== GEGEVEN TEKST ==
Conclusie is dat de rechtbank vindt dat vast is komen te staan dat partijen zijn overeengekomen dat [eiser] door [verweerster] is gecontracteerd als regisseur en scenarioschrijver voor de film en dat hij voor die werkzaamheden van [verweerster] een lumpsum bedrag van € 70.000,- ex btw zou ontvangen, uit te betalen in vijf termijnen, en een winstdeel van 15% over de producersfee tot een maximum bedrag van € 30.000,-.
Einde van de overeenkomst
3.7.
Gedurende de uitvoering van de overeenkomst ontstonden er strubbelingen. Volgens [verweerster] waren deze strubbelingen volledig toe te schrijven aan (het moeilijke karakter van) [eiser] . Kort gezegd komt de kritiek van [verweerster] er op neer dat er met [eiser] eigenlijk niet was samen te werken. Het door hem geschreven script was onvoldoende, waardoor door de opdrachtgever van [verweerster] , [afkorting] , in juni 2016 een andere regisseur werd aangesteld. Op dat moment waren de opnames voor de film net gestart. Volgens [verweerster] werd de rol van [eiser] vanaf dat moment beperkt tot die van flight director en was hij alleen nog verantwoordelijk voor het maken van de opnames vanuit de helikopter en de daarvoor benodigde vergunningen. Op 22 april 2017 heeft er volgens [verweerster] een incident plaatsgevonden in de helikopter als gevolg waarvan de piloot van de helikopter [eiser] verdere toegang tot de helikopter heeft geweigerd. [eiser] betwist de door [verweerster] geschetste weergave van de gebeurtenissen gemotiveerd.
3.8.
Vast staat dat er op 6 mei 2017 een gesprek heeft plaatsgevonden tussen [eiser] en [verweerster] over het incident op 22 april 2017 waar [eiser] is voorgehouden dat hij niet meer in de helikopter mocht zitten. Daarmee kon hij zijn kerntaak niet meer uitvoeren. Naar het oordeel van de rechtbank had [eiser] dan ook moeten begrijpen dat deze mededeling vanuit [verweerster] een opzegging van de overeenkomst inhield. Op grond van artikel 7:408 BW kan de opdrachtgever een overeenkomst van opdracht te allen tijde opzeggen. Dat betekent dat de rechtbank er vanuit gaat dat de overeenkomst tussen partijen op 6 mei 2017 is geëindigd.

== AANGELEVERDE LIJST ==

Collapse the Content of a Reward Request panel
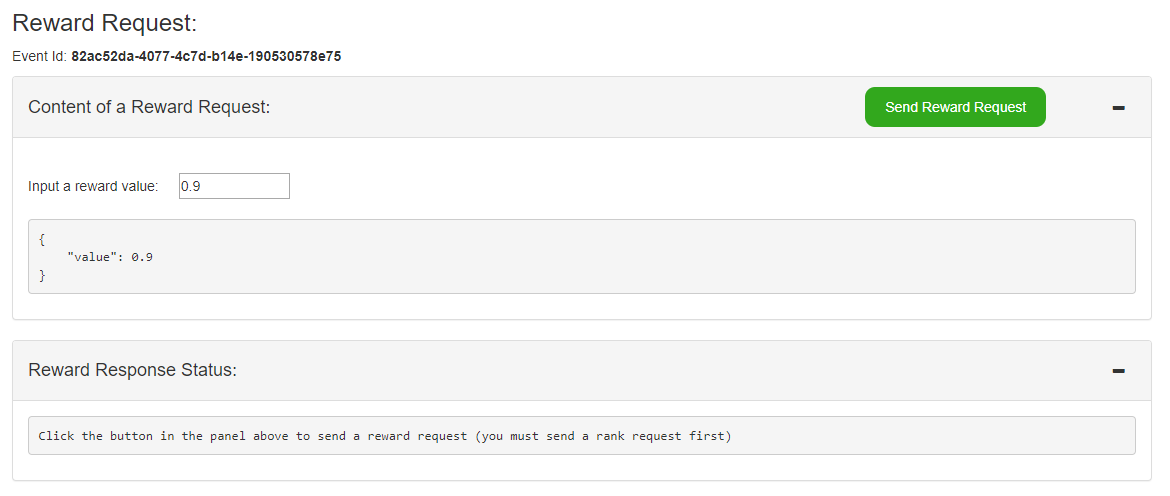This screenshot has width=1170, height=496. point(1119,108)
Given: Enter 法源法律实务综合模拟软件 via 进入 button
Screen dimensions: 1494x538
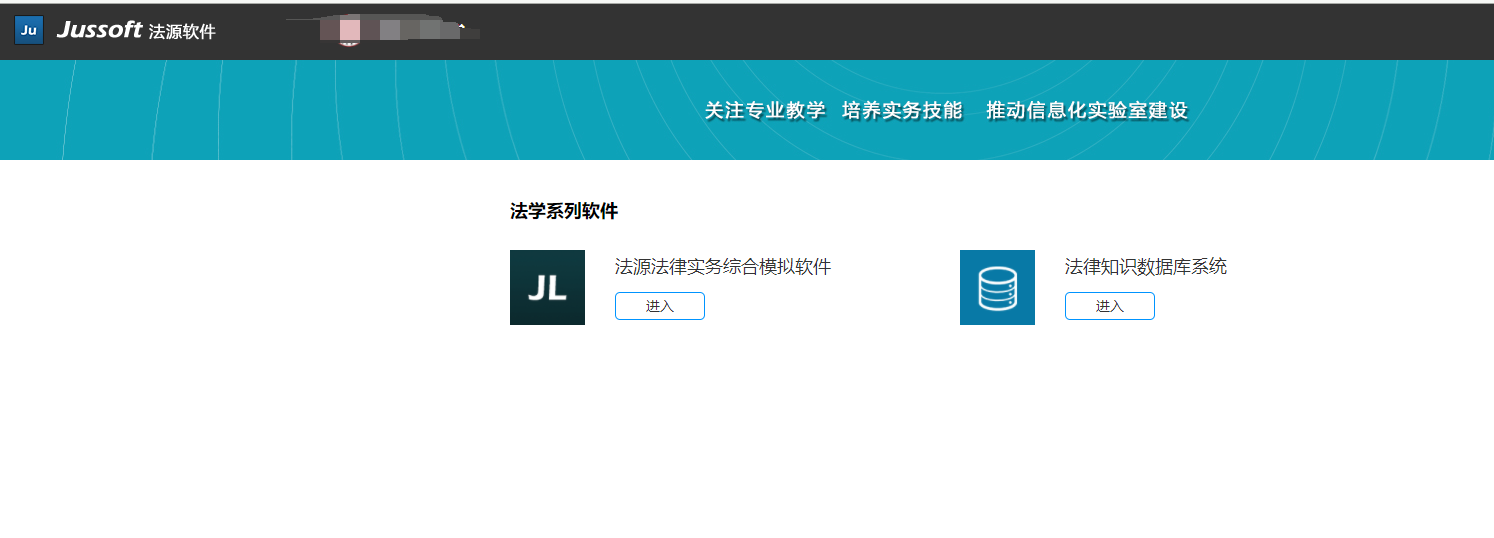Looking at the screenshot, I should click(x=660, y=306).
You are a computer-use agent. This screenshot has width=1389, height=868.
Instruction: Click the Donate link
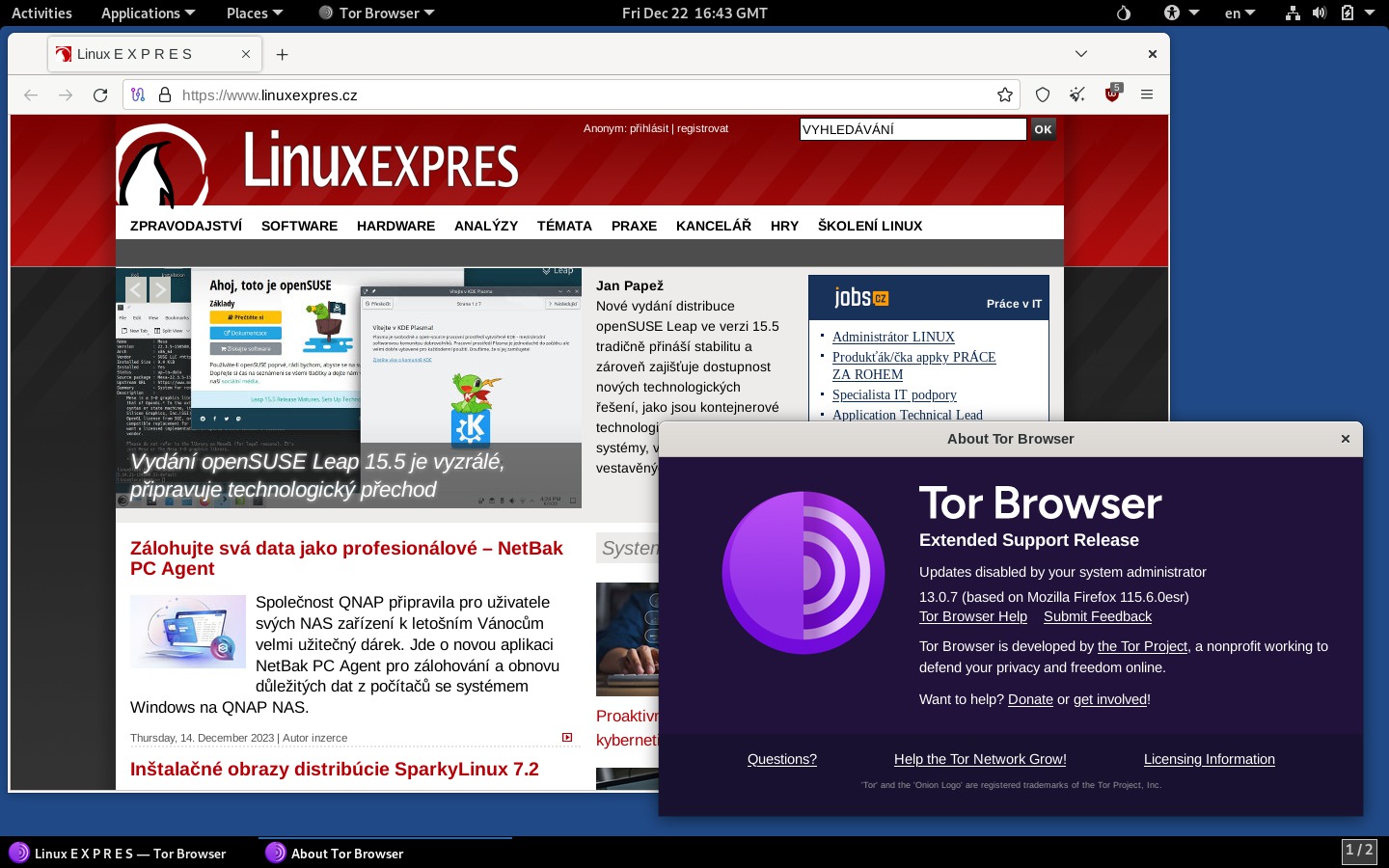coord(1030,699)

== WAT JE DOET ==
**a)** Welk vast bedrag zou [eiser] volgens de uitspraak over de filmovereenkomst als regisseur en scenarioschrijver ontvangen?
**b)** Leg uit waarom de rechtbank in de uitspraak over de filmovereenkomst aanneemt dat de overeenkomst op 6 mei 2017 is geëindigd.
**c)** Zet de uitspraak over de filmovereenkomst voort vanaf het punt waar de tekst ophoudt.
De lijst heb je hier niet nodig.

== ANTWOORDEN ==
**a)** Een lumpsum bedrag van € 70.000,- ex btw, uit te betalen in vijf termijnen.

**b)** In het gesprek op 6 mei 2017 kreeg [eiser] te horen dat hij niet meer in de helikopter mocht zitten, waardoor hij zijn kerntaak niet meer kon uitvoeren. Hij had daarom moeten begrijpen dat die mededeling een opzegging inhield. Een opdrachtgever mag een overeenkomst van opdracht volgens artikel 7:408 BW te allen tijde opzeggen.

**c)**
Verschuldigd loon
3.9.
Op dat moment was de film nog niet klaar en dus de opdracht nog niet volbracht. Op grond van artikel 7:411 BW lid 1 heeft [eiser] in dat geval recht op een naar redelijkheid vast te stellen deel van het loon, waarbij rekening wordt gehouden met alle omstandigheden waaronder bijvoorbeeld de al verrichtte werkzaamheden en de reden van de opzegging. [eiser] vordert in deze procedure het volle loon (inclusief het winstdeel). [eiser] kan op grond van lid 2 van hetzelfde artikel alleen aanspraak op het volle loon maken als het einde van de overeenkomst volledig aan [verweerster] is toe te rekenen en de betaling van het volle loon gelet op alle omstandigheden redelijk is. [verweerster] meent dat [eiser] gelet op de door hem uitgevoerde werkzaamheden slechts aanspraak kan maken op € 15.000,-.
3.10.
[verweerster] heeft een aantal redenen ten grondslag gelegd aan de beëindiging van de overeenkomst. De rechtbank zal de aangevoerde redenen hierna bespreken.
3.11.
Volgens [verweerster] heeft [eiser] de piloot van de helikopter, [C] , tijdens de opnames op 22 april 2017 opdracht gegeven om in strijd met de vliegvergunning en het script tussen de windmolens door en er laag overheen te vliegen en heeft [eiser] [C] ten onrechte voorgehouden dat dit op grond van de vergunning was toegestaan.
3.12.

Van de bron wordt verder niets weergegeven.